According to this argument, the fact that an embryo is marked for death at the outset deprives it of moral significance. This appears to me to be a rather self-serving argument. The argument is that, because we have marked it for no significance, it has no such significance, and it dodges the underlying question: was it right to create the cloned embryo for this purpose in the first place? I find this a very troubling proposition.
The committee also saw inconsistency in experimenting on excess embryos created through assisted reproduction while not allowing the creation, through SCNT, of embryos for experimentation. It said that this attaches greater importance to the treatment of infertility than to the treatment of other diseases that might be cured by stem cell research. I do not see such an inconsistency. SCNT embryos would not exist but for experimentation and destruction; fertilized embryos are created for the purpose of living. One set of embryos is created for the purpose of human life, even if we know only a minority will fulfil that potential; the other would be created for the purpose of experimentation and certain—indeed, legally mandated—destruction. I see that as a big differentiation.

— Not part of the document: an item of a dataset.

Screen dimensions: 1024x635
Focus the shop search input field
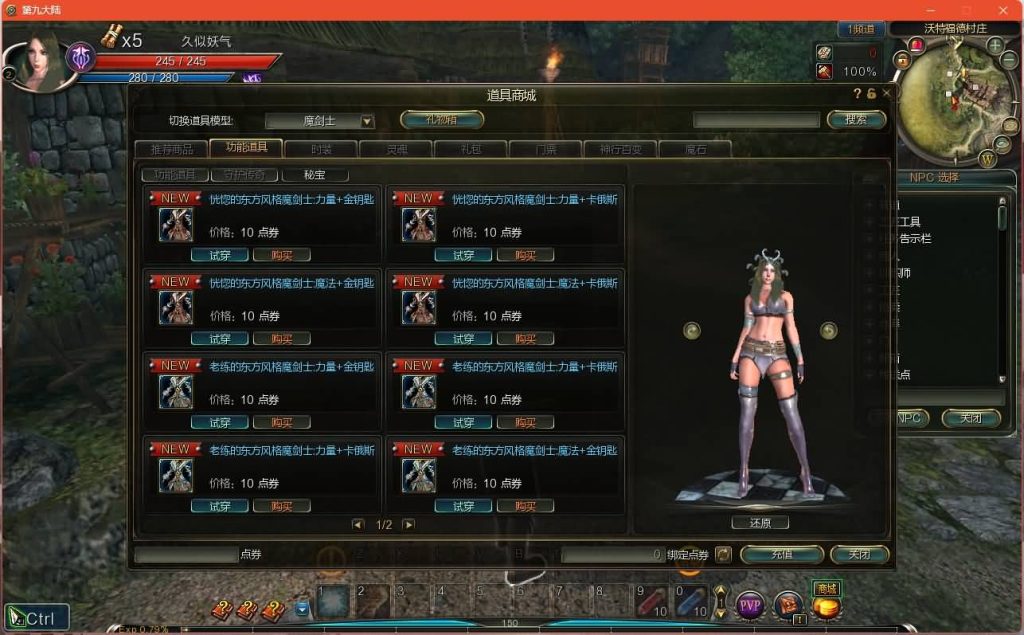757,120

Some contributors to this debate question the importance of the purpose in assessing this question. Yet our entire criminal law is based upon the need to prove purpose—actus rea and mens rea: the criminal act and the criminal state of mind in the criminal law, intent and purpose feature strongly in moral reasoning. Indeed, the strongest argument for this research is its purpose—the hope of finding medical cures. The reason that we are here discussing this proposal now, four years after our last debate, is that medical science is developing all the time, and developing for good. We are being asked now to approve something all of us voted to ban four years ago. We are told that we can draw a line on what is ethically permissible and what is not, and that the line lies at 14 days. But let us suppose that in four years time we were told that scientists were on the brink of a medical breakthrough and that it could only be done if embryos were allowed to develop another 14 days. Can anyone imagine the parliament, having approved cloned embryos for research for 14 days, letting go the possibility of medical breakthrough rather than extending the time limit for another 14 days, or indeed another 28 days? I do not find this time limit of 14 days a convincing one. In fact, I suspect it will prove to be shifting, and a shifting line is not one that I would anchor legislation upon.
I respect the motives of those who have brought on this legislation. I believe that they have done it according to their own good conscience and for the best of reasons. This was not something I supported in 2002 and I have not been persuaded to change my mind in the interim. I do not find these issues simple, nor believe it is an occasion to label those of a different opinion as morally inferior or lacking moral clarity. This is a difficult debate, but it is one that has been conducted with a civility that reflects well on the parliament. I believe this is what a parliament exists for—to represent the nation, to speak on the great questions where there is division of opinion, and to resolve them according to policy and good conscience. For the reasons that I have set out, I will not be supporting this legislation.